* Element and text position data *
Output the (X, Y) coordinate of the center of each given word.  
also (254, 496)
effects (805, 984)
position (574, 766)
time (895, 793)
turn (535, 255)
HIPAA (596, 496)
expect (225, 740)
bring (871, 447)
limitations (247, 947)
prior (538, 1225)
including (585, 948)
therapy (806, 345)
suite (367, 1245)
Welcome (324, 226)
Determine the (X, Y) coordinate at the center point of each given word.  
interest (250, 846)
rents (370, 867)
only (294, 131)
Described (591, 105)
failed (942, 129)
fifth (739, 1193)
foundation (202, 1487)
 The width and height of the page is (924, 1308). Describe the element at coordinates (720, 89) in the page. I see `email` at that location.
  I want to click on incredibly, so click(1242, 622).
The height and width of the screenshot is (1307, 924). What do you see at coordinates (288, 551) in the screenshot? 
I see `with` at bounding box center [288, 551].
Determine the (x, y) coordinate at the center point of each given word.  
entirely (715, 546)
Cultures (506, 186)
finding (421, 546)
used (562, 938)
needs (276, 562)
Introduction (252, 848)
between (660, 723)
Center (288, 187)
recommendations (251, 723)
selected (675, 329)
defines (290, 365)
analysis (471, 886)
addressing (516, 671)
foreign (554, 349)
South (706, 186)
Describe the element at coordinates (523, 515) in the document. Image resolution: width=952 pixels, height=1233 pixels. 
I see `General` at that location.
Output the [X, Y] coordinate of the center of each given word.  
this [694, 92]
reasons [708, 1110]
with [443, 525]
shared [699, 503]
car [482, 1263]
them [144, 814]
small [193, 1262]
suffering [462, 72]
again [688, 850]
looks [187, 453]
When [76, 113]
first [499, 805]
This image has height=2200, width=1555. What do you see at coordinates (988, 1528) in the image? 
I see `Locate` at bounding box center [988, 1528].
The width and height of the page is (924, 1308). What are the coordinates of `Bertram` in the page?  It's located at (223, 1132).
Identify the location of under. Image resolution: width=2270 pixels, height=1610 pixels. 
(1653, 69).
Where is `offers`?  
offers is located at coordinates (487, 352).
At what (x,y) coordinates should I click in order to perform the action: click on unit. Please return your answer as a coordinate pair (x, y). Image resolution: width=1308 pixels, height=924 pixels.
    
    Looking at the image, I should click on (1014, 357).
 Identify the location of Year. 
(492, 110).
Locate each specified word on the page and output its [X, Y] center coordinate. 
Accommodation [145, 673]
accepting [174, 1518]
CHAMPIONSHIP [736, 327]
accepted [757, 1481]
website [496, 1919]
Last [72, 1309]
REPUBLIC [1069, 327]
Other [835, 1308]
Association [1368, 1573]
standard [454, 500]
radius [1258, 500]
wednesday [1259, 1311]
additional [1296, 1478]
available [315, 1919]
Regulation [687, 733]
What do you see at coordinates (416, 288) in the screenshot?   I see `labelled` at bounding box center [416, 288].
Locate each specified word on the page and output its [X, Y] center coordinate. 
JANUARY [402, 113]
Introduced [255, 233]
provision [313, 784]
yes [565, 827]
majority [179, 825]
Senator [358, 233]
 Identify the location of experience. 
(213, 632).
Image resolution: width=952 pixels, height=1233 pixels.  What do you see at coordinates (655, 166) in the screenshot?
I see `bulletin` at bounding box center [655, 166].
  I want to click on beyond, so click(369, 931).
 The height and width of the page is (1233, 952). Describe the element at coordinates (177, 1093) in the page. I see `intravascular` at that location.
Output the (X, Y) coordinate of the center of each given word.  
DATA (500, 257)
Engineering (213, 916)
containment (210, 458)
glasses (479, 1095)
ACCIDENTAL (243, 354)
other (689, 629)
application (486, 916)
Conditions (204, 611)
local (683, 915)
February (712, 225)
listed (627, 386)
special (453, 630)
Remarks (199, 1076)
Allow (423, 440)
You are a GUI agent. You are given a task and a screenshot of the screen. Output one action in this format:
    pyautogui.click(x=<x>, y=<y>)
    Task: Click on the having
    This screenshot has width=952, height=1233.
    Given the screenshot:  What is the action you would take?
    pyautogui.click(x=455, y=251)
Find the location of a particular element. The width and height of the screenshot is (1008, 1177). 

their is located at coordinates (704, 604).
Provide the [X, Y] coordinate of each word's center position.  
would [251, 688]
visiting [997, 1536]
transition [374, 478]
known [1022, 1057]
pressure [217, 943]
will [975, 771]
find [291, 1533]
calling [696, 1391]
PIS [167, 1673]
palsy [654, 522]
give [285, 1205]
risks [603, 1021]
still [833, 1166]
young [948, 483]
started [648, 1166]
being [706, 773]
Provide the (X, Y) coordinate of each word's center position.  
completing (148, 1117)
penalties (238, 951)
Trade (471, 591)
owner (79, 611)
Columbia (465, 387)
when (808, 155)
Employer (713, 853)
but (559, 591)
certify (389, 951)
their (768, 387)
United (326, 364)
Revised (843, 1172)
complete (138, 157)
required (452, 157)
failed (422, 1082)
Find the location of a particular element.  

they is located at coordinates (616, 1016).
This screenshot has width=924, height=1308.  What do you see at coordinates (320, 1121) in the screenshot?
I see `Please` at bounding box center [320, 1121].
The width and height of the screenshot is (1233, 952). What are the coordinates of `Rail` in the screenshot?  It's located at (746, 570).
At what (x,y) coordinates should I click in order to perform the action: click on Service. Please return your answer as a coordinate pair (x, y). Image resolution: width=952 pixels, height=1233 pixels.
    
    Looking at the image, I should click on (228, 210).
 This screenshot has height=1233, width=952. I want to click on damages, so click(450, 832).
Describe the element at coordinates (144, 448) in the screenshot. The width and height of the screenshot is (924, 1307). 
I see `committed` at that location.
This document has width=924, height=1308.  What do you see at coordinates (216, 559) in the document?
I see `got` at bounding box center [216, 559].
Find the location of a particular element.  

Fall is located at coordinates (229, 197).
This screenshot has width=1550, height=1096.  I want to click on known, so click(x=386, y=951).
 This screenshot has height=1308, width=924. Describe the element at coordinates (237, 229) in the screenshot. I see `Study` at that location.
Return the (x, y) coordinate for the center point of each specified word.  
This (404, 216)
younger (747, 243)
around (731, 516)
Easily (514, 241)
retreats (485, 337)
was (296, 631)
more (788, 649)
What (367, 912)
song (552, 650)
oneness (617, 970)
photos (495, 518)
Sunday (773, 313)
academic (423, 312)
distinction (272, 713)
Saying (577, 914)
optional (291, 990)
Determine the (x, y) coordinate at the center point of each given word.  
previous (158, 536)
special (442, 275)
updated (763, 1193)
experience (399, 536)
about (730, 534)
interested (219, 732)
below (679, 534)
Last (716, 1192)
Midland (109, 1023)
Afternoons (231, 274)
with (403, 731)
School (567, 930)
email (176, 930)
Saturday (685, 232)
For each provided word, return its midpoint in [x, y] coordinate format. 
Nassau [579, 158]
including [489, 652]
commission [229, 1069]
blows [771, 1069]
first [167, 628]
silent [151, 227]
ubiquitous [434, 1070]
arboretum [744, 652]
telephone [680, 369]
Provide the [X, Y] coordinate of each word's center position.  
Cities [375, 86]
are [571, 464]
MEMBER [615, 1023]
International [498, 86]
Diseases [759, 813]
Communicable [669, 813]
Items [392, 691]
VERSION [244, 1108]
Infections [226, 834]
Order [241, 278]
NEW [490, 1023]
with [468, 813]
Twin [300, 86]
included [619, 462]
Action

* REQUIREMENT *
Report every line of the material above that contains the word "Please", copying each line in full.

* RESPONSE *
At what (x,y) coordinates should I click in order to perform the action: click on unit. Please return your answer as a coordinate pair (x, y). Image resolution: width=1308 pixels, height=924 pixels.
I see `Please` at bounding box center [320, 1121].
At what (x,y) coordinates should I click in order to perform the action: click on Service. Please return your answer as a coordinate pair (x, y). Image resolution: width=952 pixels, height=1233 pixels.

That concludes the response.